West Texas Intermediate crude rose, adding to its fifth weekly gain amid an improved economic outlook in the U.S., the world’s biggest oil consumer.
Futures advanced as much as 0.7 percent in New York, extending the longest stretch of weekly gains in a year. The Thomson Reuters/University of Michigan preliminary consumer confidence sentiment index held at 81.2 this month, data showed, higher than the median estimate in a Bloomberg News survey. Hedge funds were the most bullish on WTI in more than five months as a pipeline eased a supply bottleneck in the U.S., according to Commodity Futures Trading Commission data.
“There’s generally a good feel about the economy,” said Jonathan Barratt, the chief executive officer of Barratt’s Bulletin in Sydney. “Oil has held onto $100, and if prices stay above here, then it should move higher.”
WTI for March delivery gained as much as 74 cents to $101.04 a barrel in electronic trading on the New York Mercantile Exchange, and was at $100.60 at 12:25 p.m. Sydney time. The contract slid 5 cents to $100.30 on Feb. 14. Prices are up 2.2 percent this year. The volume of all futures traded is more than double the 100-day average. Nymex floor trading will be closed today for the U.S. Presidents Day holiday.

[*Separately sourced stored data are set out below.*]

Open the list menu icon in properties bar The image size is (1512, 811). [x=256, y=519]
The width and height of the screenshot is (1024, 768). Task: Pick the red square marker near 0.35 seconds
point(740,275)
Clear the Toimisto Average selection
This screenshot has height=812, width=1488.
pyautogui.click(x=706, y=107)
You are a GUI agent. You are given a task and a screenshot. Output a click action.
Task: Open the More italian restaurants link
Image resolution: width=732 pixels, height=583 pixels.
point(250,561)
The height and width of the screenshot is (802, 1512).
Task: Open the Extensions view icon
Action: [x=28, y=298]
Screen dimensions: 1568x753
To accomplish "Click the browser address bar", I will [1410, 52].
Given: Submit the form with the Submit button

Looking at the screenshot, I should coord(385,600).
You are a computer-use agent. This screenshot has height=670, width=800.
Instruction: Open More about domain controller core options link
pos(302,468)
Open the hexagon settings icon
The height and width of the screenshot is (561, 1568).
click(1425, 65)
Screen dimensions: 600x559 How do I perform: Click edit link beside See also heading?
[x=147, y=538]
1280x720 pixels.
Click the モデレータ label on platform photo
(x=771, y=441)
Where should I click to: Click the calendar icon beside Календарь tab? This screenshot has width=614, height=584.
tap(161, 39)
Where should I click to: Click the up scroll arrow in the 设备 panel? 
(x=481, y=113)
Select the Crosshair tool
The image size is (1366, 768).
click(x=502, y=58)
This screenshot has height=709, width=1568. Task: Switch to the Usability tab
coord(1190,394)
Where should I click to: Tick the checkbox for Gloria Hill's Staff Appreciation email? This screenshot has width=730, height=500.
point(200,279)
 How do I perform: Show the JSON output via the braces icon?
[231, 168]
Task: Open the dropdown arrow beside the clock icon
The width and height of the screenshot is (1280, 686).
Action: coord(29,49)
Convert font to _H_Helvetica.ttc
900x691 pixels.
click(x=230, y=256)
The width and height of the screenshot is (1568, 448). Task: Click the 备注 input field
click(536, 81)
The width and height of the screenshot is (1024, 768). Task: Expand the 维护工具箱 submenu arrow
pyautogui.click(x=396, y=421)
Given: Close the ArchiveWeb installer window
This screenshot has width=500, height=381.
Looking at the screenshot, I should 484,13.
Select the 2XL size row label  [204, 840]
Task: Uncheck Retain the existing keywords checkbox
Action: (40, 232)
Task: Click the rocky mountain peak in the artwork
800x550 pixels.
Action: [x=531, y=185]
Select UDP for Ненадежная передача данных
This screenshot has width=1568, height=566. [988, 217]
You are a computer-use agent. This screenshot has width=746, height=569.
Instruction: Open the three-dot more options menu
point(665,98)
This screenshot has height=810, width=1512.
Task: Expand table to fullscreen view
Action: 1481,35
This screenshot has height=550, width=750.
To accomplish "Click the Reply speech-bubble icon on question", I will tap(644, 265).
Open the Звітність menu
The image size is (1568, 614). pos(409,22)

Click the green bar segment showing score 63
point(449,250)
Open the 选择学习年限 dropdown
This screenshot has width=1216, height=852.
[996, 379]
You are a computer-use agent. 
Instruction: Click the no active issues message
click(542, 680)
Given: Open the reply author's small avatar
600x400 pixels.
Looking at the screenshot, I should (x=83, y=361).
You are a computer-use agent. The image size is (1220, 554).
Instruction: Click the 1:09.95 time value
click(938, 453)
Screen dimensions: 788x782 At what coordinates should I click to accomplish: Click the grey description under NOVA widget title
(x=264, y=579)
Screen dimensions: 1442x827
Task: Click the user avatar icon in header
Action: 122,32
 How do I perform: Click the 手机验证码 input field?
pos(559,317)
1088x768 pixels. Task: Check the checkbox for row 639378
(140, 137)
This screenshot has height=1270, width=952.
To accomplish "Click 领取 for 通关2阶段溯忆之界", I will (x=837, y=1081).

Brent for April settlement was at $109.21 a barrel, up 13 cents, on the London-based ICE Futures Europe exchange. Prices are down 1.4 percent this year. The front-month European benchmark contract was at a premium of $8.61 to WTI.
Money managers increased net-long positions, or wagers on rising prices, for WTI by 11 percent in the week ended Feb. 11, U.S. Commodity Futures Trading Commission data show.
Crude supplies at Cushing, Oklahoma, the delivery point for the WTI futures contract, are at the lowest level since Nov. 1, the Energy Information Administration reported Feb. 12. Stockpiles have declined since the southern leg of TransCanada Corp.’s Keystone XL pipeline began moving oil to the Gulf Coast last month.